En agosto de 1992 mi padre llego a la casa conduciendo  su recién adquirido  carro, un Chevrolet Trooper modelo 1989. Era una versión semi estándar, pero con algunos aditamentos citadinos como el aire acondicionado y  la cabina de fibra de vidrio.   El vehículo era  muy majo, de color negro, con estribo, botes y dos  llamativas calcomanías  pegadas  a ambos lados  de la carrocería; un adorno que seguramente fue  puesto  por el antiguo dueño y que, dato  curioso, no disgusto a mi padre quien decidió  dejarlo.

No obstante el excelente estado del carro y su imponente presencia, le faltaban algunos aditamentos propios de la versión DLX de lujo como los eleva vidrios, el nuevo diseño del  timón y el juego de tres  indicadores adicionales del panel de instrumentos. En efecto, el carro de mi papá solo traía el velocímetro,  el tacómetro y las luces testigo. Nada más.

Como mi progenitor siempre personalizaba y mejoraba  lo que compraba, quiso hacer lo mismo con su vehículo. Primero, mando a colocar los eleva vidrios, después compro de segunda (pero en excelente estado) un timón de Tropper DLX… Pero, faltaba algo.  Aquella cabina estándar lucia escueta sin los tres indicadores que estaban ubicados, en la versión DLX, en un pequeño espacio  empotrado en la mitad del tablero. Comprar un juego  de segunda saldría difícil porque habría que buscar pacientemente a alguien que  estuviera dispuesto a venderlo. Conseguirlo nuevo era demasiado costoso porque tocaría comprar todo el tablero. Bueno, si algo no se puede conseguir, se hace. Tal fue la premisa de mi padre. Decidió construir el mismo el juego. Dispuso de un pedazo rectangular  de latón al que le hizo tres orificios para acomodar los indicadores  , seguidamente curvó sus bordes, dándole un grosor y un aspecto más industrial. Compró  los relojes indicadores, era tres: presión de aceite, temperatura del motor y nivel de gasolina.


Aspecto que tendría el tablero de instrumentos del Chevrolet Tropper de mi padre con el nuevo timón y el juego de tres indicadores que el mismo construyó.




Set de indicadores hechos por mi padre: presión de aceite
temperatura del motor y carga de batería. Reconstrucciones según el autor del texto.



Panel original: presión de aceite , temperatura del motor y nivel de gasilona.

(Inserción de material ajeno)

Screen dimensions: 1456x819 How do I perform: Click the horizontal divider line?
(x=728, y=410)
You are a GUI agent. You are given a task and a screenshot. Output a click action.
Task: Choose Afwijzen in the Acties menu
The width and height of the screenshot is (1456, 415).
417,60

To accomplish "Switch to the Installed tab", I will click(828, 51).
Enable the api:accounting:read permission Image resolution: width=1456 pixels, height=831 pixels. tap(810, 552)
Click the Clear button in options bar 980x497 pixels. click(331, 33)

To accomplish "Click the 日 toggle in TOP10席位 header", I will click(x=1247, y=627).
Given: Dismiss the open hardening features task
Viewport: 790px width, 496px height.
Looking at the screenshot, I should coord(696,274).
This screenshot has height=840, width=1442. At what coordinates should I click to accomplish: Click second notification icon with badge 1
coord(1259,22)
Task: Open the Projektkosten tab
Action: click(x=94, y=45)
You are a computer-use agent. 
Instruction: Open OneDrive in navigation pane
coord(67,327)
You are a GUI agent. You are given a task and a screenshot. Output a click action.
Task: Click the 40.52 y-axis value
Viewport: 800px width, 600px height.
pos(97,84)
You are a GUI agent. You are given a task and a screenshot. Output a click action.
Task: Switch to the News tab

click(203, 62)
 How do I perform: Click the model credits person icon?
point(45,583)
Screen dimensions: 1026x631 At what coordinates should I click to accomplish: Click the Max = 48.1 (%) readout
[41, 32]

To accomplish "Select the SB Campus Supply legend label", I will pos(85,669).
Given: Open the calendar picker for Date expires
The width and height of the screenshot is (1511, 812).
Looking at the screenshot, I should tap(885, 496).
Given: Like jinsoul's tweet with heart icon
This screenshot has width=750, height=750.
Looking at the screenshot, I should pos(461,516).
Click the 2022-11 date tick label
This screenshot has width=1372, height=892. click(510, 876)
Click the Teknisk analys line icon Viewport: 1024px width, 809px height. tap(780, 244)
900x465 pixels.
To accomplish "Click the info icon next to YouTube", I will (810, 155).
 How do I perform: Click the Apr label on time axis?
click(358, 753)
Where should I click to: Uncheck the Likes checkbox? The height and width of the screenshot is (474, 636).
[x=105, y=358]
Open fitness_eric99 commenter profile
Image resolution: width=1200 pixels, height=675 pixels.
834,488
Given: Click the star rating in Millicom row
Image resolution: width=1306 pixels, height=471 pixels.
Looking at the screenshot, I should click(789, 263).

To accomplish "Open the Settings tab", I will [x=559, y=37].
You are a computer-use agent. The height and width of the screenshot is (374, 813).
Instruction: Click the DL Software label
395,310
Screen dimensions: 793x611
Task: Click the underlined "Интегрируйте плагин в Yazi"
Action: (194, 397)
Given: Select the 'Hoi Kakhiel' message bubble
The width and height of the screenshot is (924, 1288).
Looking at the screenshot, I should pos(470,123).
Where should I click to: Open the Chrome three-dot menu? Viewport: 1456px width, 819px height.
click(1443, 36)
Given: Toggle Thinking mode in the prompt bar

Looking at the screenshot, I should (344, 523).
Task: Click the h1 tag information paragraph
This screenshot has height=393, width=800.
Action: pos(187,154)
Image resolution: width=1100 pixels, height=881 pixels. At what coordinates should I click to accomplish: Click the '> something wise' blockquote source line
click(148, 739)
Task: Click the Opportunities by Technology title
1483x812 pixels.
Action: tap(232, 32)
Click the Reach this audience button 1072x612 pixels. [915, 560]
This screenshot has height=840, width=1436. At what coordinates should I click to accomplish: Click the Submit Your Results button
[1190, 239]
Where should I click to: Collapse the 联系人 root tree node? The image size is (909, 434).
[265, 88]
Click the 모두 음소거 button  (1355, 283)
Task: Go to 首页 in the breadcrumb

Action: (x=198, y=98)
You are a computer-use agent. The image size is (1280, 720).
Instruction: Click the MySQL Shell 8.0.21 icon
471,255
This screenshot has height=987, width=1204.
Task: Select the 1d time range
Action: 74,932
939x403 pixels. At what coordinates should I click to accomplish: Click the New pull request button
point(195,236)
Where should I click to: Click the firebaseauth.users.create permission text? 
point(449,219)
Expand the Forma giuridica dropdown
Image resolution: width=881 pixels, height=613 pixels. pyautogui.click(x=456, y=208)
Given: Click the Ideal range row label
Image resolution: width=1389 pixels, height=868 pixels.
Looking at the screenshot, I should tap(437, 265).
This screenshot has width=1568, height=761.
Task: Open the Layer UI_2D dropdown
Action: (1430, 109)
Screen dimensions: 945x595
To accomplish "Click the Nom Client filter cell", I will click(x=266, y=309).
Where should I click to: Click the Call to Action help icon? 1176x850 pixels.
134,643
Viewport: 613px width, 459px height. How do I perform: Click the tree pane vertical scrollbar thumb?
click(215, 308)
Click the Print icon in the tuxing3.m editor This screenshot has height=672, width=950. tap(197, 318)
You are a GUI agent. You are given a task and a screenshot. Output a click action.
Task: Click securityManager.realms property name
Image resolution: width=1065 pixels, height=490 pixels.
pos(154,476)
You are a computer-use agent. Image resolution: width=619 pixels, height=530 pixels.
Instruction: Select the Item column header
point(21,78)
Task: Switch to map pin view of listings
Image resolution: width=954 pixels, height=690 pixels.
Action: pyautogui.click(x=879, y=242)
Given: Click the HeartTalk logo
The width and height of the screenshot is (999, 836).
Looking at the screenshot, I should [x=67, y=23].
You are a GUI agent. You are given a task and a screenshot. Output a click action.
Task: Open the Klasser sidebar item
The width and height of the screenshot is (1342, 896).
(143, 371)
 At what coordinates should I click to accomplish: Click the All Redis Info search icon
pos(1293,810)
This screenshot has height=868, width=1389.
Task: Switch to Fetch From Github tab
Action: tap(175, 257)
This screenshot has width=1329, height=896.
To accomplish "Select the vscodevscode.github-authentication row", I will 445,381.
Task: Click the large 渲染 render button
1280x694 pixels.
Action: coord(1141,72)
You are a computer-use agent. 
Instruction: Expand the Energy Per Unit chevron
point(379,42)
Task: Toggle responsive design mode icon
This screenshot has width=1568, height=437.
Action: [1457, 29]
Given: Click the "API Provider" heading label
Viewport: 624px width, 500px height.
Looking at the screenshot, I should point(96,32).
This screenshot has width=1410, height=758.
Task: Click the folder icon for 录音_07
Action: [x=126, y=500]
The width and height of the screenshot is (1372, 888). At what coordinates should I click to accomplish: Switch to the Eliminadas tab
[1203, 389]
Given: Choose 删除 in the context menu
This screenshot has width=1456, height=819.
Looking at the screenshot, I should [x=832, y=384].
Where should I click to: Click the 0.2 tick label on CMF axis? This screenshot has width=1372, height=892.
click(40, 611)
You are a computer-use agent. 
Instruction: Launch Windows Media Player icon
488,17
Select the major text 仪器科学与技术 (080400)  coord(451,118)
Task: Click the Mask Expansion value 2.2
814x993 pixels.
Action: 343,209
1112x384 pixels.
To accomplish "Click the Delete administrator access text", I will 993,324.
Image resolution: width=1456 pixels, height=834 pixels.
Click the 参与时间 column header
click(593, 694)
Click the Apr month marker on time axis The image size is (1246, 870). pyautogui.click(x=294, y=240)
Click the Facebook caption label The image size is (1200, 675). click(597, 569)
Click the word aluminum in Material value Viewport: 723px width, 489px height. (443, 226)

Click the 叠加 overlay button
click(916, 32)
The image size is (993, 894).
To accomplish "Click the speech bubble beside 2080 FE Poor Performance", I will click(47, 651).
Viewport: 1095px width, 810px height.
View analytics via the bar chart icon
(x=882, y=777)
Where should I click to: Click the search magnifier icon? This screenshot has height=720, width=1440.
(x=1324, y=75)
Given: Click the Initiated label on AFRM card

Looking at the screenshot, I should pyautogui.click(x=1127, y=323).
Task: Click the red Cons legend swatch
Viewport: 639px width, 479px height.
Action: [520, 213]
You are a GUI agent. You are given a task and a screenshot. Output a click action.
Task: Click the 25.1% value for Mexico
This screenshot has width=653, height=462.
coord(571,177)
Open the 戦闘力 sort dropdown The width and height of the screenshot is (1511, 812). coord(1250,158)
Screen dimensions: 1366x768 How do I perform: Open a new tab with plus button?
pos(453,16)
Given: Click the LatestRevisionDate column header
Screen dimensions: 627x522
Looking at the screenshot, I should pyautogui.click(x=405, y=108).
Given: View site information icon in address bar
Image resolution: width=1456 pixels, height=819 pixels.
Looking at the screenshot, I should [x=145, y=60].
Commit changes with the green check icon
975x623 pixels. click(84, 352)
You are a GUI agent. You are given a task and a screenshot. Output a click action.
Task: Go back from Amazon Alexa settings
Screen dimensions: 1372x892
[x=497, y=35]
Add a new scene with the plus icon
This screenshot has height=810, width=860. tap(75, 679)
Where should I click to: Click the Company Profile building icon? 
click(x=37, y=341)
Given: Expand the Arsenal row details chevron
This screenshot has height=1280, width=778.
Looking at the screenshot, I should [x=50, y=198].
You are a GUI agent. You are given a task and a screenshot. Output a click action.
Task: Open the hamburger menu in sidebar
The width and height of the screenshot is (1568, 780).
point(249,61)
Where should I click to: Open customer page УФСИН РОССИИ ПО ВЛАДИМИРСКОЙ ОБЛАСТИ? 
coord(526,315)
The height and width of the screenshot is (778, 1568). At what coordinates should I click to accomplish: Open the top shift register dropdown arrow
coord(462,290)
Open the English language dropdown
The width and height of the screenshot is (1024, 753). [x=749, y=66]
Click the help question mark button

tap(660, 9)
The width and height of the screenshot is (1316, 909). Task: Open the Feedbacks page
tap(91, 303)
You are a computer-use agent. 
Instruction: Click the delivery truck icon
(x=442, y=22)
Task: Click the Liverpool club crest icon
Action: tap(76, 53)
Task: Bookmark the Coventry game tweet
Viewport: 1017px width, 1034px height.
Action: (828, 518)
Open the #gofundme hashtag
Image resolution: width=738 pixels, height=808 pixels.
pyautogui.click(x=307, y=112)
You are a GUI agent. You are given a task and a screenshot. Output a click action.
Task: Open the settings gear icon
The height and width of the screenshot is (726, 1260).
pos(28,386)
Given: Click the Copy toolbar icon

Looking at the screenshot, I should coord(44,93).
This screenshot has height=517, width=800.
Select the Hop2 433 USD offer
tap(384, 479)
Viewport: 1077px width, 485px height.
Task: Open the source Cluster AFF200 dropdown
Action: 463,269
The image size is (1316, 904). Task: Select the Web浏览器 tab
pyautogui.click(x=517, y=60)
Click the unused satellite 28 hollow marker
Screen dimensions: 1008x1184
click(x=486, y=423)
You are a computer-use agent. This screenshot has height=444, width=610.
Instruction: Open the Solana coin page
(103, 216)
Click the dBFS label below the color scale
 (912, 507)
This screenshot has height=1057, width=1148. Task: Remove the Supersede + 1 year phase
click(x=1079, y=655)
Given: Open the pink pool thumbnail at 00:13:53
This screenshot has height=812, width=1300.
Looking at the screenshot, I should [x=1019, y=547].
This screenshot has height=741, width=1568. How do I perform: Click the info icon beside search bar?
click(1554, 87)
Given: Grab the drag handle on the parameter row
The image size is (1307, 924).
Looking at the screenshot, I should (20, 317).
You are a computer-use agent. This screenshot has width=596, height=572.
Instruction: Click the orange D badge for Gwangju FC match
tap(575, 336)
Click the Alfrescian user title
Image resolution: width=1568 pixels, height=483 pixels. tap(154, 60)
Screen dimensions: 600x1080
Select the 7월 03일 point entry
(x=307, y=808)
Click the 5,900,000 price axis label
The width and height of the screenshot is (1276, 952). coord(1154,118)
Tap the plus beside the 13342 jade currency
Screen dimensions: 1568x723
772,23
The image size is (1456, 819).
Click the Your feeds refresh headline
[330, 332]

Con  las partes dispuestas, armó todo  y pinto la pieza con laca de color negro mate; la colocó en su lugar  en el tablero y luego se sumergió en las entrañas del carro para conectar  debidamente  los sensores, cables y guayas de los indicadores.

 Recuerdo que al ver el juego de  tres relojitos en el centro de la cabina,  me parecieron  muy curiosos. No obstante ser diferentes de los originales, tenían su toque especial. En la noche, iluminados con su luz verdosa, lucían muy bonitos  y no desentonaban para nada. Ahora, mi padre estaba satisfecho porque su Chevrolet Tropper  semi estándar tenía todas las ventajas interiores de la versión de lujo.

 Quizás hay más soluciones ingeniosas que recordar las cuales no descarto exponer en una segunda entrega, pero las reseñadas acá son las que marcaron mi infancia y adolescencia al lado de mi padre.